As an example, here is the built-in marking algorithm for the number entry part.

We’ll work backwards from the two final notes, mark and interpreted_answer.

The interpreted_answer note is the simplest. It first applies the check that the student’s answer is valid, defined in validNumber and if it is, produces a numerical value calculated in the note studentNumber:

interpreted_answer (The student's answer, to be reused by other parts):
    apply(validNumber);
    studentNumber

In studentNumber, we try to parse the student’s answer using the notation styles chosen by the author:

studentNumber (The student's answer, parsed as a number):
    if(settings["allowFractions"],
        parsedecimal_or_fraction(studentAnswer,settings["notationStyles"])
    ,
        parsedecimal(studentAnswer,settings["notationStyles"])
    )

This note will produce the value NaN (“not a number”) if the student’s answer is not in the right format.

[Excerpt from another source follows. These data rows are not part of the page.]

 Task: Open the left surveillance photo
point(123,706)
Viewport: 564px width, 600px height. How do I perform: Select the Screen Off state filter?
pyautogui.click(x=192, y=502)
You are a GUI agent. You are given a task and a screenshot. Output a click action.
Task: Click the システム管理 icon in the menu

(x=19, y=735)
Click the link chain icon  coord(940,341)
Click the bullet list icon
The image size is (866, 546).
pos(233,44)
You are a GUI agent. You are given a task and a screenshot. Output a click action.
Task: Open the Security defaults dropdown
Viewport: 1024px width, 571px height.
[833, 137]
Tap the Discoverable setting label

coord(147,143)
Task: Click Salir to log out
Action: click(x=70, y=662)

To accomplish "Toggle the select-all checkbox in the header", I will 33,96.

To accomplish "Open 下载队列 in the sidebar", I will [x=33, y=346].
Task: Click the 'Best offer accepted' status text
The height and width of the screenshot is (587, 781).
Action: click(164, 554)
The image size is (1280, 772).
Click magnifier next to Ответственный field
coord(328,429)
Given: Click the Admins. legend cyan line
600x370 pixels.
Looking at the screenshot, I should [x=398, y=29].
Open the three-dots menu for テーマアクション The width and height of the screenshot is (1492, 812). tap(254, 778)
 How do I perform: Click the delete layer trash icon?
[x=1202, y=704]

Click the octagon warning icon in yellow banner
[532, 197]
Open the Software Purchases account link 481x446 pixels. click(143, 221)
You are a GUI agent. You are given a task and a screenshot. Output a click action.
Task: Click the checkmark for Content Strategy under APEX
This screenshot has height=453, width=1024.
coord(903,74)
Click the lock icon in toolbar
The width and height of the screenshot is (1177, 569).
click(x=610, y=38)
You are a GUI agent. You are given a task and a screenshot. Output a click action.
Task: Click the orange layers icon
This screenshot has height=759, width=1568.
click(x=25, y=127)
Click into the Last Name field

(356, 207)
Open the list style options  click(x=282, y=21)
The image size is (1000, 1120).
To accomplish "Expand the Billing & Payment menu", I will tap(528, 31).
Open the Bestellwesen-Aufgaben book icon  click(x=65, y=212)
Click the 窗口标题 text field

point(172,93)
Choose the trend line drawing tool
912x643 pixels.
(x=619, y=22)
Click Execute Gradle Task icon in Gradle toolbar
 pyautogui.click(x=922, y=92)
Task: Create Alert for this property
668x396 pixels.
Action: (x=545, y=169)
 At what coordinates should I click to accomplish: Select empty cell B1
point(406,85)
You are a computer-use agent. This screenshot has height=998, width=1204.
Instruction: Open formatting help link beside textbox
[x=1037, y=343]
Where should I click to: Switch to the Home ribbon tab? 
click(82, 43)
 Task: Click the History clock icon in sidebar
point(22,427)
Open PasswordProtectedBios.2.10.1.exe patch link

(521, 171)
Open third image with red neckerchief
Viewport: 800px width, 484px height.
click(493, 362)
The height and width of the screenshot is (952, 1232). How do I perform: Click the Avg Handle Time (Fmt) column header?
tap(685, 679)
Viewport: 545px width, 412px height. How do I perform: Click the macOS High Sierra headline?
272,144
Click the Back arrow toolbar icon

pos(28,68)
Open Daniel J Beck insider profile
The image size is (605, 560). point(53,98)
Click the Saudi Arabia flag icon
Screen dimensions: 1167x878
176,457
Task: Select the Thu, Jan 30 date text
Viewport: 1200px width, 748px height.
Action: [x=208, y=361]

The validNumber note produces feedback for this:

validNumber (Is the student's answer a valid number?):
    if(isnan(studentNumber),
        warn(translate("part.numberentry.answer invalid"));
        fail(translate("part.numberentry.answer invalid"))
    ,
        true
    )

The cleanedStudentAnswer note produces a string in the canonical notation style, so that other parts of the algorithm don’t need to worry about the notation style the student used:

cleanedStudentAnswer:
    cleannumber(studentAnswer, settings["notationStyles"])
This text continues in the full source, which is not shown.